___ Data supplied ___

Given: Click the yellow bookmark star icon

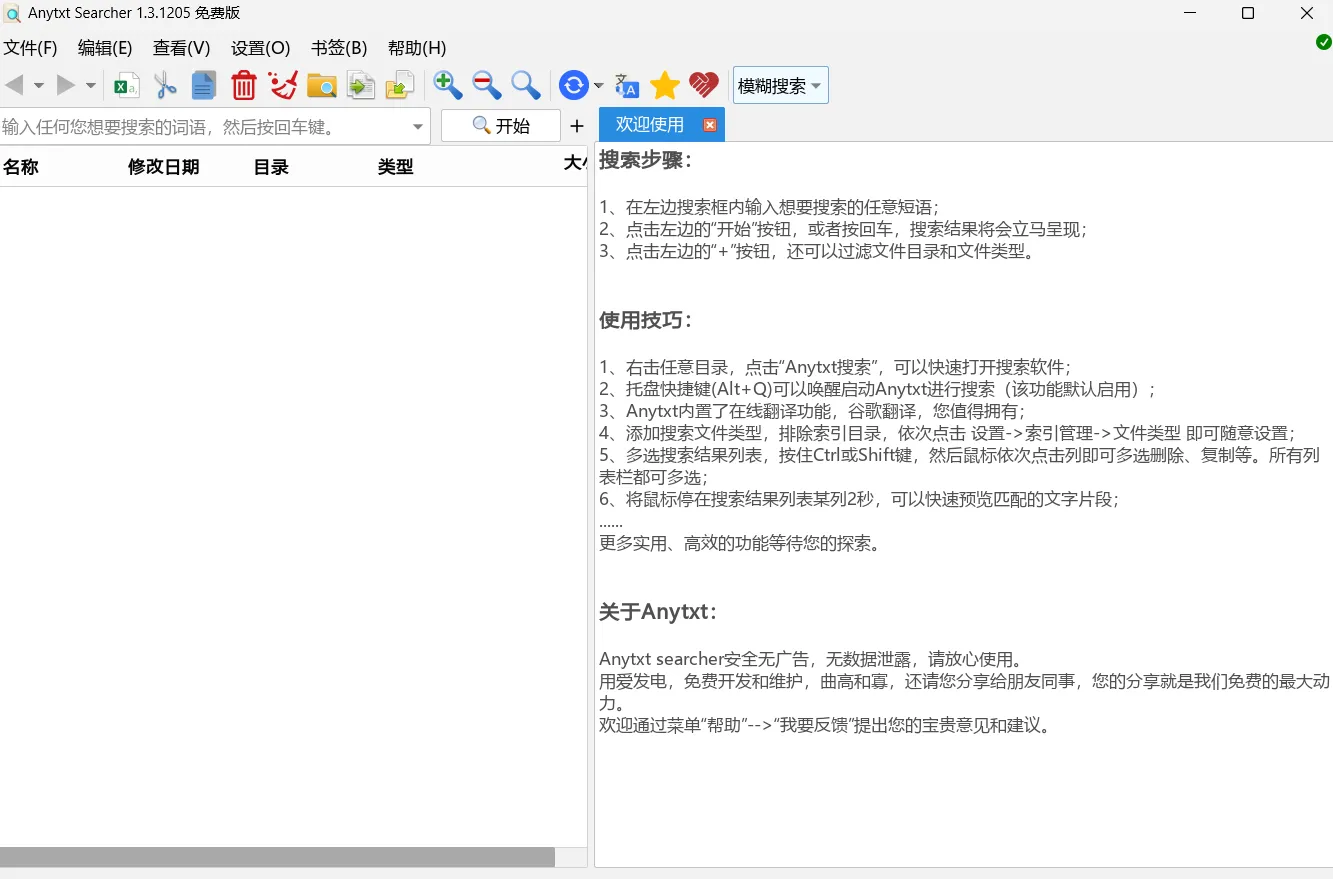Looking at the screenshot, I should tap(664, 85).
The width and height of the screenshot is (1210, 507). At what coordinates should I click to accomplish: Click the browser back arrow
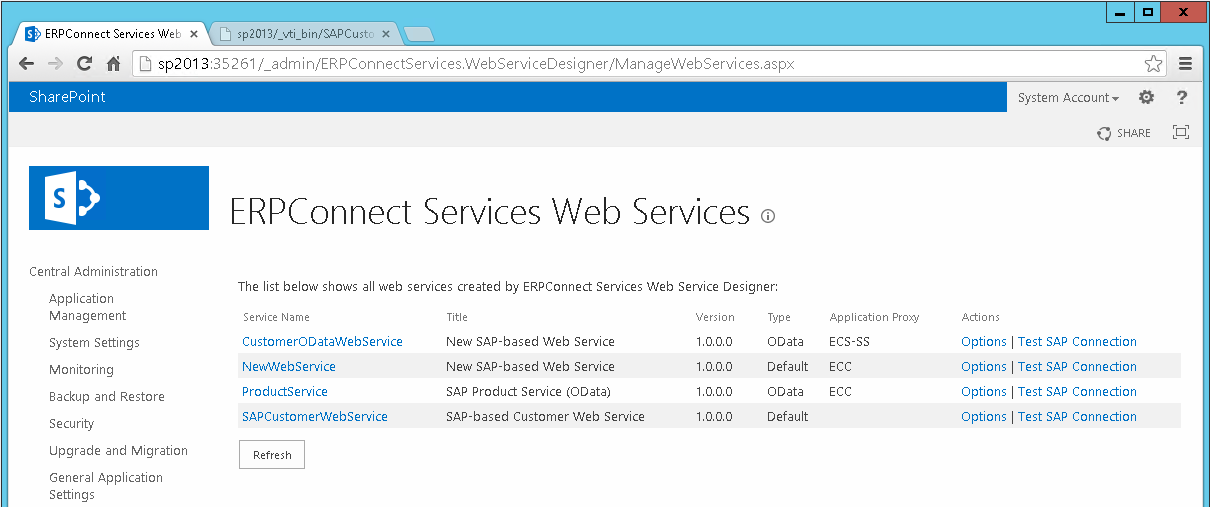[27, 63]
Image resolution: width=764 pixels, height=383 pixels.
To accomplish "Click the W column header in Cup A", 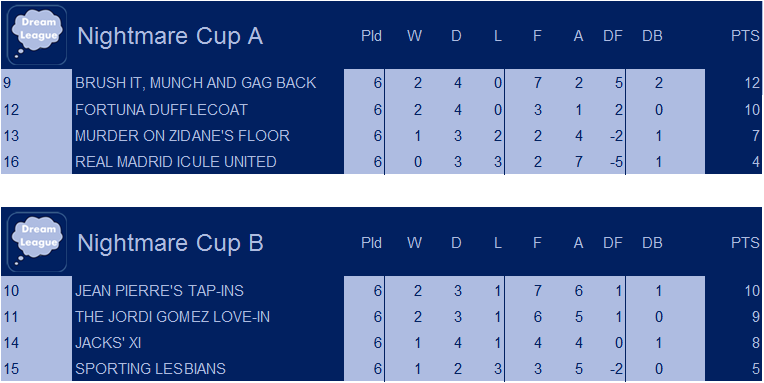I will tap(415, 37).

___
___ Data supplied ___

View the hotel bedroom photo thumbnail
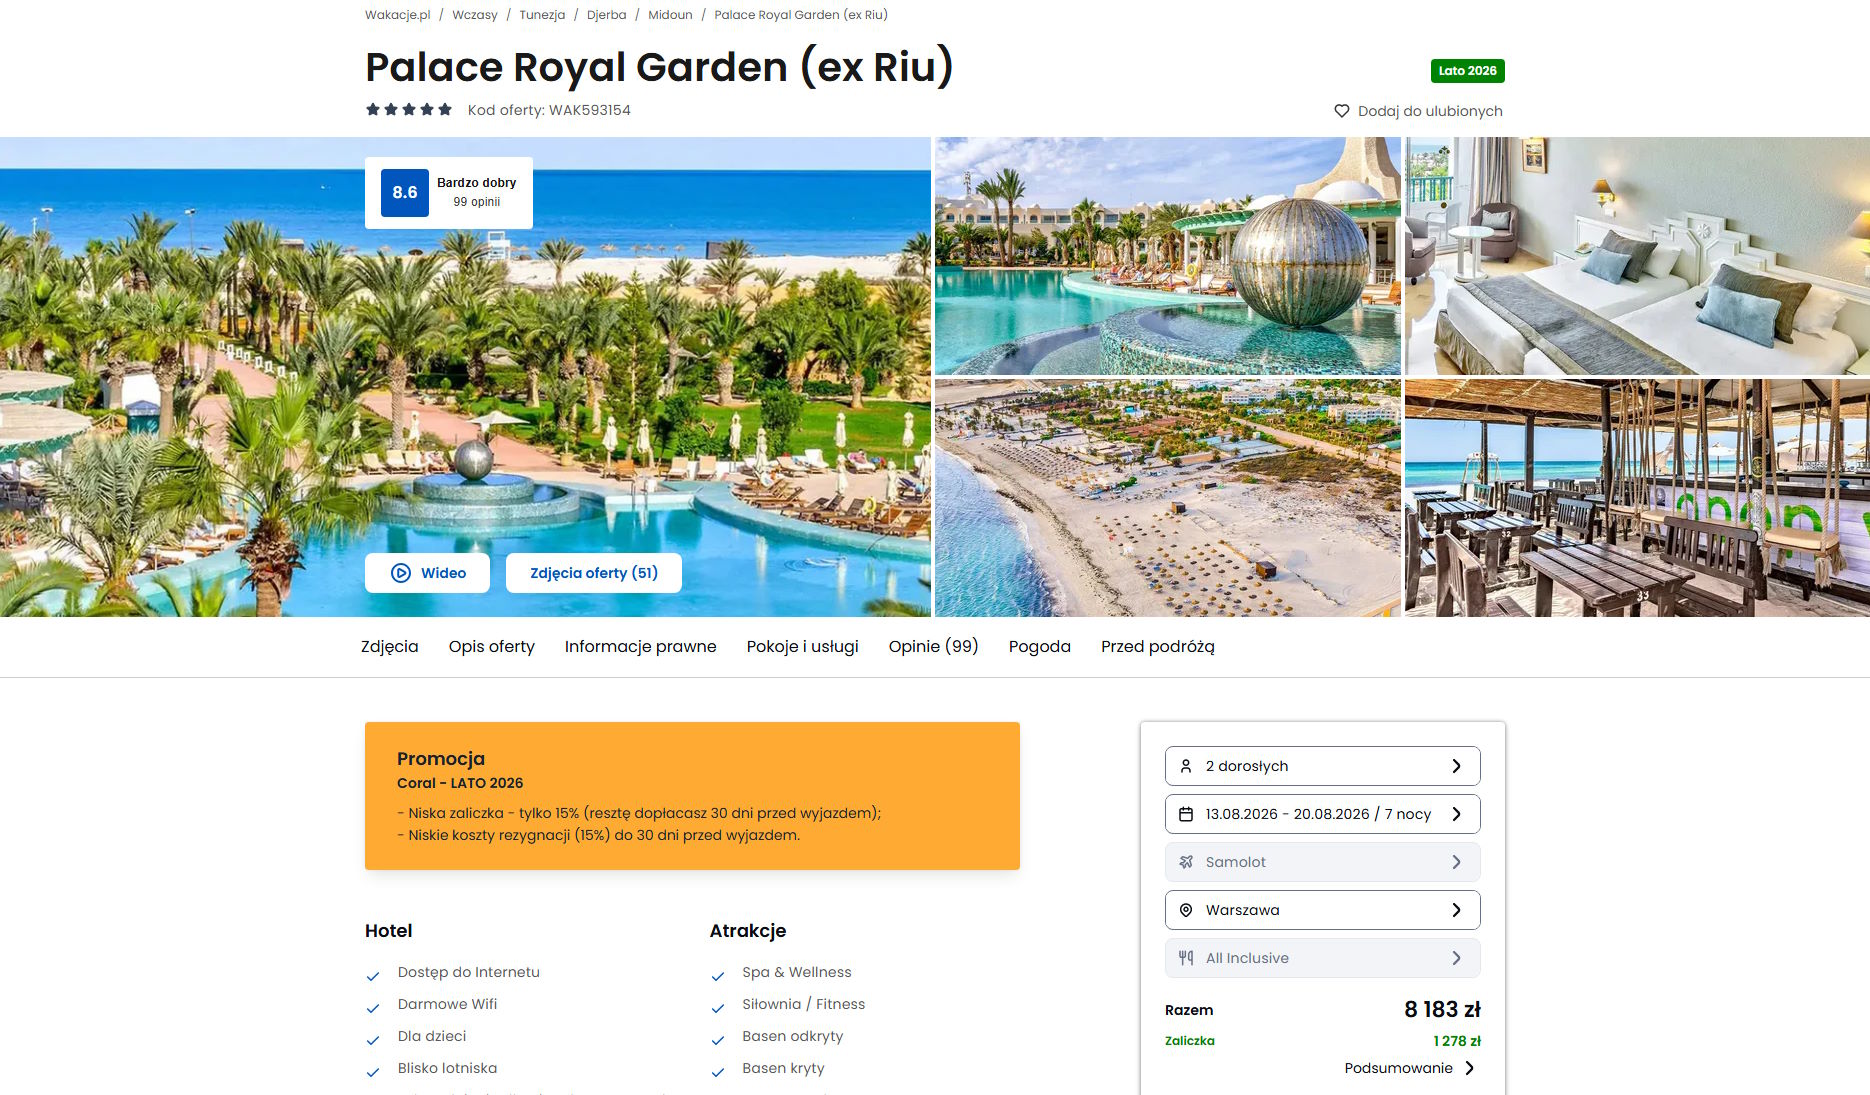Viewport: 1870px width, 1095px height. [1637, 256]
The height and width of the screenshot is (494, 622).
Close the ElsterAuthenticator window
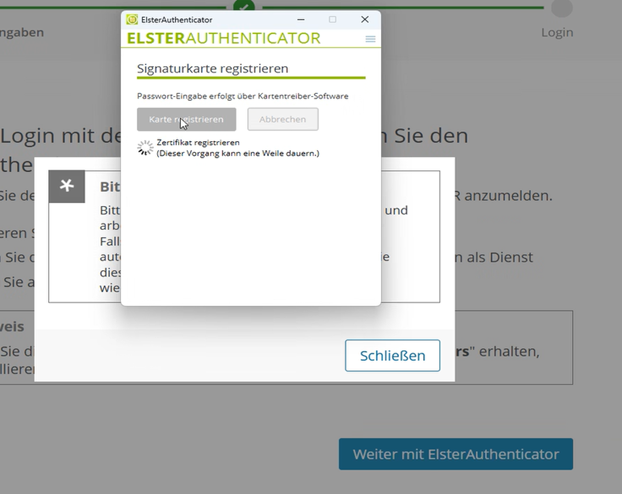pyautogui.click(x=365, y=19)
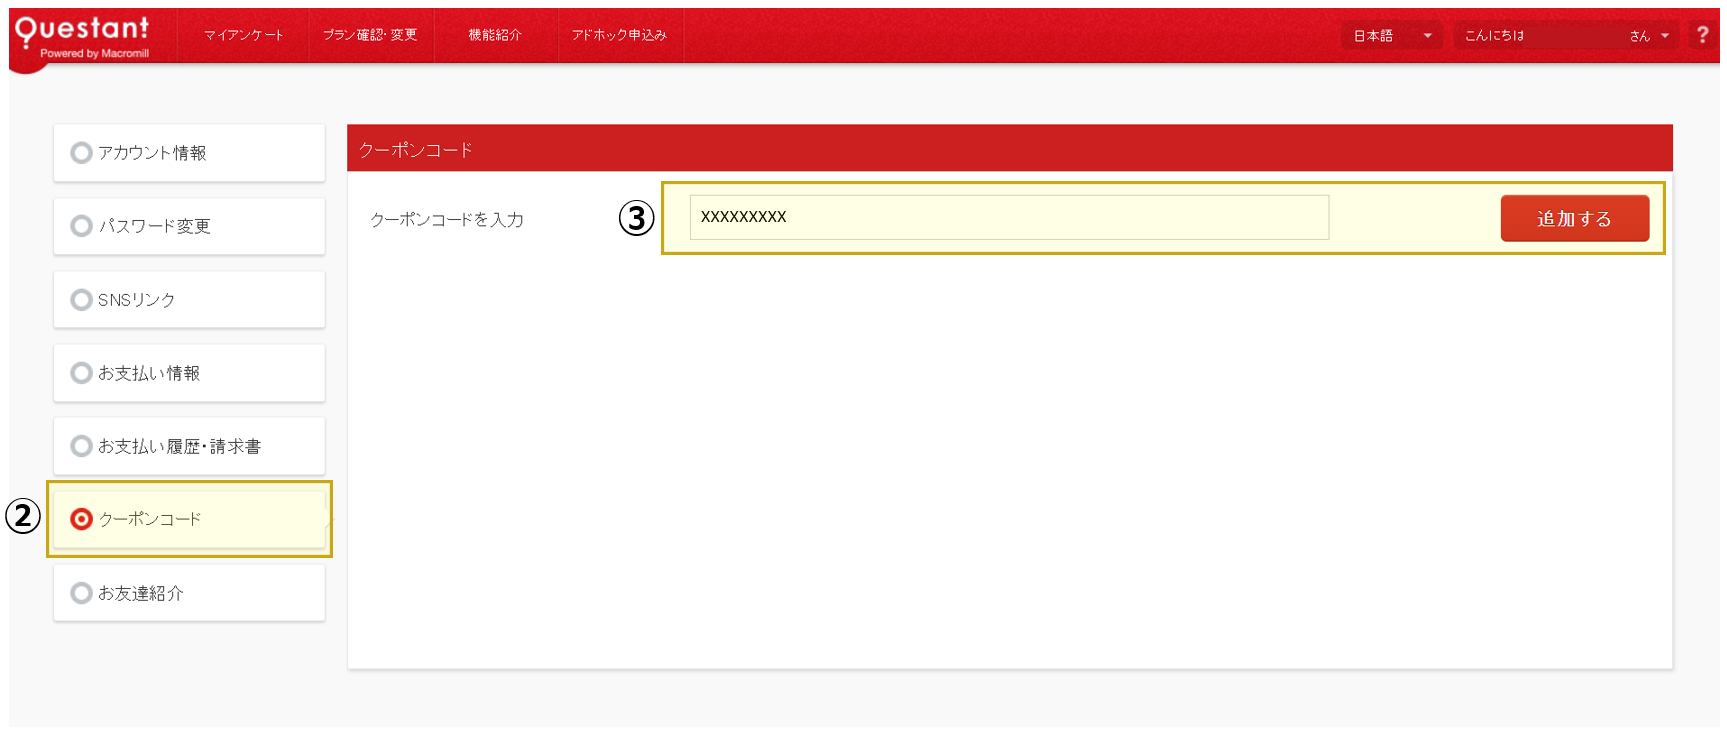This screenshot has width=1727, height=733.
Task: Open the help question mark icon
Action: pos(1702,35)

___

• **Work to complete**
Count the lines of the records above that contain the word "icon", matching case exactly, and give only that number.

• **Task response**
2